Dessa forma, considerando os prejuízos sofridos pelos familiares da ofendida e atento ao disposto no art. 387, IV, do Código de Processo Penal, entendo por bem fixar a quantia de R$ 50.000 como valor mínimo a ser pago por Ribamar aos familiares da vítima Luciana a título de indenização e reparação pelos danos causados pela infração. Tais recursos deverão ser destinados à educação da infante Clara, devendo a prestação de contas ser feita ao MP, nos termos da lei.

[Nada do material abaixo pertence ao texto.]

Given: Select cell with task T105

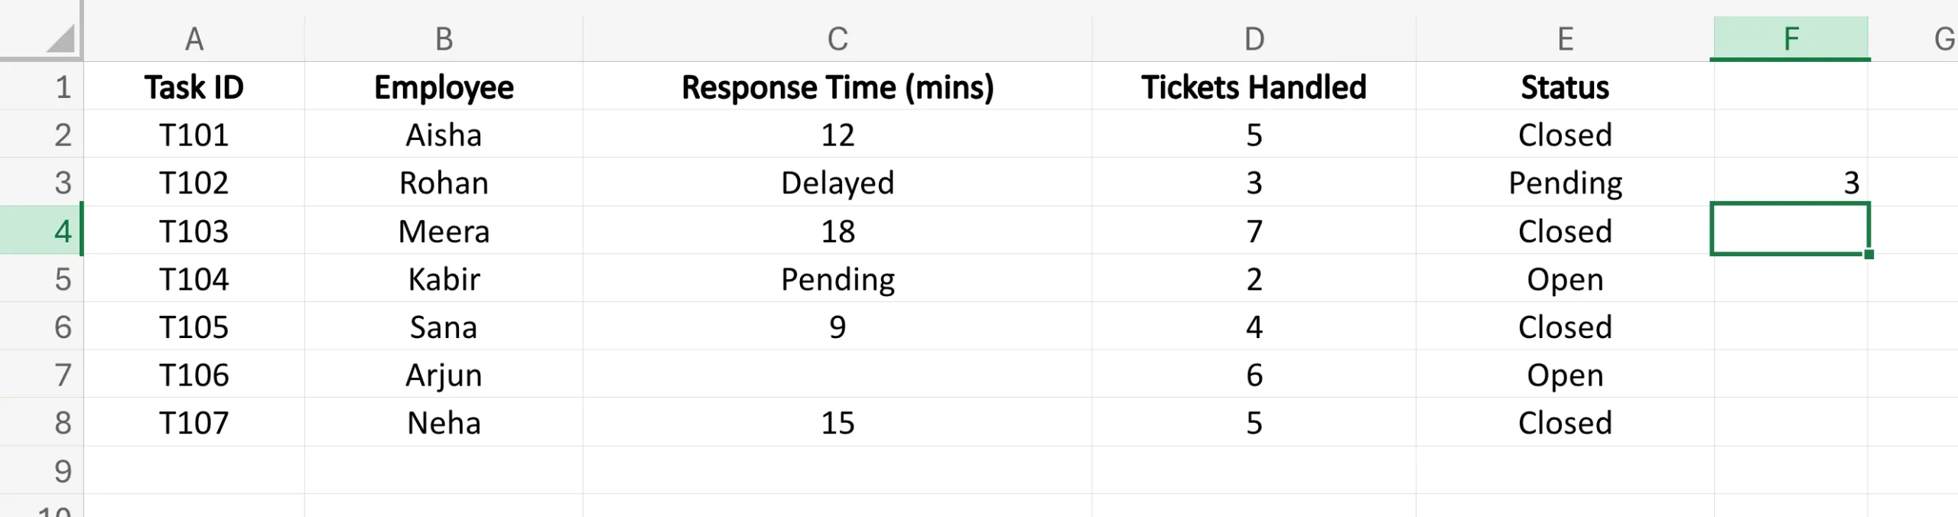Looking at the screenshot, I should point(194,327).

Persistindo as razões da prisão do acusado, que respondeu ao processo sob custódia do Estado, entendo prudente, por garantia da ordem pública e para assegurar a aplicação da lei penal, manter sua prisão preventiva, negando-lhe o direito de aguardar em liberdade o julgamento de eventual recurso.
Transitada em julgado a presente sentença:
a) inscreva-se-lhe o nome no rol dos culpados, expedindo-se a respectiva carta de sentença;
b) venham os autos conclusos para deliberação a respeito dos bens apreendidos e vinculados ao presente processo.
Determino que a Serventia do Juízo extraia cópia da foto de fl. 27, a qual deverá ser imediatamente devolvida aos familiares da vítima.
Dou por publicada a sentença e intimados os presentes, nesta sessão de julgamento.
Registre-se. Cumpra-se.
Recomende-se o acusado na prisão em que se encontra.
Sala das sessões plenárias do Tribunal do Júri, quinta-feira, 15 de outubro de 2015.
– Juiz de Direito –
Na qualidade do defensor público responsável pela defesa de Ribamar, interponha o recurso cabível ao caso, fundamentando-o juridicamente e datando-o no último dia do prazo para a interposição. Dispense o relatório e não crie fatos novos.